Teks Hasil Ekstraksi -
....

Kaidah
Tafsir: Pengertian dan Hakikatnya dalam Memahami Al-Quran
Dalam salah satu hadisnya Rasulullah bersabda (خيركم من تعلم القرآن و علمه) “Sebaik-baik kamu adalah
yang mempelajari al-Qur’an dan mengajarkannya”. Maka seseorang yang al-Qur’an
berhenti pada dirinya belumlah dapat dikatakan “sebaik-baiknya manusia” sampai
ia mampu mengajarkannya.
Maka jika ingin menjadi seorang pengajar tentu sebelumnya sudah harus
menguasai materi ajar yang akan ia ajarkan kepada orang lain. Dari sudut
pandang inilah lahir upaya untuk memahami al-Qur’an secara mendalam yang salah
satu produknya ialah ilmu kaidah tafsir—yang menjadi fokus bahasan pada artikel
ini.
Memahami Kata Kaidah
dan Tafsir
Sebagai langkah awal
menjadi pengajar al-Qur’an, maka mengenal dan menghafal berbagai ta’rifat
(definisi) khususnya yang terdapat dalam bidang keilmuan al-Qur’an dan tafsir
adalah hal yang mustahab (dianjurkan). Oleh karena itu, sebelum masuk ke
pembahasan yang lebih mendalam tentang kaidah tafsir, perlu dijabarkan terlebih
dahulu definisi dari dua kosa kata penyusunnya yakni kaidah dan tafsir secara
etimologis dan terminologis.
Secara etimologis/
secara bahasa kata kaidah (قاعدة), dalam bahasa Arab memiliki makna “asas/ fondasi” apabila
dikaitkan dengan bangunan, dan memiliki makna “tiang” apabila dikaitkan dengan
kemah.
Adapun secara
terminologis terdapat beberapa istilah yang dirumuskan ulama untuk menjelaskan
makna kaidah. Ada dua definisi yang ditampilkan oleh Quraish Shihab di dalam
karyanya Kaidah
Tafsir sebagai penjelasan makna istilahi dari kata kaidah.
Adapun kedua definisi tersebut ialah :
قضية كلية منطبقة على جميع جزئيتها
“Rumusan yang bersifat
kulli (menyeluruh) yang mencakup atas semua bagian-bagiannya”. (al-Ta’rifat li Jurjani).
حكم كلي يعترف بها على أحكام جزئية
“Ketentuan umum yang
dengannya diketahui ketentuan-ketentuan yang menyangkut rincian”.

....

Baris Data -
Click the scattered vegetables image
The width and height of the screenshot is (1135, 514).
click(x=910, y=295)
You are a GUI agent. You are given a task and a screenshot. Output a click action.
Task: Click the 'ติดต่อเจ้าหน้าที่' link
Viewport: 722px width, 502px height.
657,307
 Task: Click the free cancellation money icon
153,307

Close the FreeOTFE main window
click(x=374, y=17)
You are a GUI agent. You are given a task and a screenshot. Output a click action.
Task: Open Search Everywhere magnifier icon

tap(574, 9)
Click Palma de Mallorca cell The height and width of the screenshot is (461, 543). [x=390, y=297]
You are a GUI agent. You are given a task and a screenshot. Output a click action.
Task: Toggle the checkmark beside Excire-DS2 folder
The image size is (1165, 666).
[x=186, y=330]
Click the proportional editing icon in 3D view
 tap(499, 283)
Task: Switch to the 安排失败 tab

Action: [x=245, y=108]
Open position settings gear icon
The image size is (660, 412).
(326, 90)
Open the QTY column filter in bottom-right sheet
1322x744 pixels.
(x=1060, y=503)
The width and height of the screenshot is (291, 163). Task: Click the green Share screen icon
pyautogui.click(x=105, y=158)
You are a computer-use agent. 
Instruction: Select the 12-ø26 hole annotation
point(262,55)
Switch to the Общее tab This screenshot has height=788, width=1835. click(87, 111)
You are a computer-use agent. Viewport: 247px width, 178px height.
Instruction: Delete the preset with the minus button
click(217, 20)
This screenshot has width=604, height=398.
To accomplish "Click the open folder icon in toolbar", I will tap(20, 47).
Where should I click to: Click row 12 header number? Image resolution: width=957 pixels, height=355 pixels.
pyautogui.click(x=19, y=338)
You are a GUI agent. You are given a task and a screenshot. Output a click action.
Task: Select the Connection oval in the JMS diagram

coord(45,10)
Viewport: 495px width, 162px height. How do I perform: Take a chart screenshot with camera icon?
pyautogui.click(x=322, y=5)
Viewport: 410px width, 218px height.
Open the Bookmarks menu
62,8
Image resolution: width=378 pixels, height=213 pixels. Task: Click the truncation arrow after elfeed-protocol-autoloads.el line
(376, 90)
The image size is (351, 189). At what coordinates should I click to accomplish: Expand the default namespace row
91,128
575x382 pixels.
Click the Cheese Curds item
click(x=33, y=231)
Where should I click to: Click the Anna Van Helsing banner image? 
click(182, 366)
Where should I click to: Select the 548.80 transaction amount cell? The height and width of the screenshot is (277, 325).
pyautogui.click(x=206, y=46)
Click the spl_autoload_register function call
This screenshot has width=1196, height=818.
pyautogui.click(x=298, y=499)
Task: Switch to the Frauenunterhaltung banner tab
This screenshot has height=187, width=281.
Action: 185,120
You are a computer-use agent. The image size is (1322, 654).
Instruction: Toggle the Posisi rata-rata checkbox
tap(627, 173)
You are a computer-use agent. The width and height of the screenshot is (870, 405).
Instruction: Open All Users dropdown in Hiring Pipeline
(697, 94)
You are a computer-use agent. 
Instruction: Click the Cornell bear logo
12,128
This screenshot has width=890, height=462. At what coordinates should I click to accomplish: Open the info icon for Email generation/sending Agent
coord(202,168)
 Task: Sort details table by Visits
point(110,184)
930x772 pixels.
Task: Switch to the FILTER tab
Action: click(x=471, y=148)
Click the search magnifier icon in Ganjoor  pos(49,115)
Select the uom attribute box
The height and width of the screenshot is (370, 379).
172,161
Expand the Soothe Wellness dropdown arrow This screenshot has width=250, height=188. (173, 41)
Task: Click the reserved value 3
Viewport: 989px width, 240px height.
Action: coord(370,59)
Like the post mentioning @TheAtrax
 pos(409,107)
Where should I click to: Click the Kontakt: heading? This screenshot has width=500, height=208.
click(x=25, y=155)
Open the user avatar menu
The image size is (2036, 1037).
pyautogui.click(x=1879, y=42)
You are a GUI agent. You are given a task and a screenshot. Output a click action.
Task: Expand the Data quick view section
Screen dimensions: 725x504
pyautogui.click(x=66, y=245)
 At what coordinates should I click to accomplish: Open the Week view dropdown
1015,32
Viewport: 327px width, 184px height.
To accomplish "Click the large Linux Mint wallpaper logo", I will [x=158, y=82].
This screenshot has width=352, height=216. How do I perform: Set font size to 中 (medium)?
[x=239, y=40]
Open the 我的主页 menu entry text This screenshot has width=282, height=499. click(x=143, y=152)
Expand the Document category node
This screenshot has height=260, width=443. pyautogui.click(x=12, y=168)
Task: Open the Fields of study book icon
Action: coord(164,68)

....

Tugas Latihan -
1. Ubah paragraf yang diawali "Sebagai langkah awal" dalam teks tentang kaidah tafsir menjadi daftar poin singkat yang tetap memuat fakta utamanya.
2. Silakan lanjutkan teks tentang kaidah tafsir mulai dari bagian setelah kalimat terakhirnya.

Hasil per Tugas -
1.
- Langkah awal menjadi pengajar al-Qur'an adalah mengenal dan menghafal berbagai ta'rifat (definisi), terutama dalam bidang keilmuan al-Qur'an dan tafsir. Hal ini mustahab (dianjurkan).
- Sebelum membahas kaidah tafsir lebih dalam, definisi dua kata penyusunnya, yakni kaidah dan tafsir, perlu dijabarkan lebih dulu.
- Kedua definisi itu dijabarkan secara etimologis dan terminologis.

2.
Adapun hal yang harus
digarisbawahi dari definisi “kaidah” ini ialah pada kata kulli. Kata kulli
disana tidaklah melegitimasi bahwa semuanya tercakup tanpa terkecuali. Karena
dalam pembahasan kaidah ada yang disebut dengan syadz atau yang tidak
tercakup oleh kaidah. Semisal yang terjadi pada penggalan Q.S al-A’raf: 56 :
إِنَّ رَحْمَتَ اللَّهِ قَرِيبٌ مِنَ
الْمُحْسِنِينَ
Jika melihat pada
kaidah bahasa tentunya terdapat kesalahan disana, kata qaribun yang
menjadi khabar dari kata rahmat seharusnya diubah menjadi qaribatun.
Karena menurut kaidah antara mubtada’ dan khobar haruslah
berkesusaian baik dalam hal jinsi/ jenis (mu’anats-mudzakar),
kuantitas (mufrad, mutsanna, jama’) dan seterusnya.
Maka dalam kasus ini
tidak logis jika yang disalahkan adalah al-Qur’an. Karena kaidah lahir
berdasarkan telaah atas al-Qur’an sehingga jika memang harus ada objek yang
disalahkan tentunya itu adalah kaidah bahasa itu sendiri. Meskipun “anomali
kebahasaan” ini dijelaskan beragam oleh para mufassir di mana salah satu
alasannya ialah adat dari bangsa Arab sendiri.
Selanjutnya definisi
kata “tafsir”. Secara etimologis kata tafsir diartikan dengan penjelasan
atau penampakan makna. Dalam kitabnya Maqayis fi al-Lughah,
Ibn Faris menjelaskan bahwa kata-kata yang tersusun atas tiga huruf yakni fa-sa-ra
mengandung makna keterbukaan dan kejelasan. Maka kata tafsir
yang merupakan bentuk derivasi dari fassara mengandung makna kesungguhan
membuka atau upaya terus-menerus membuka.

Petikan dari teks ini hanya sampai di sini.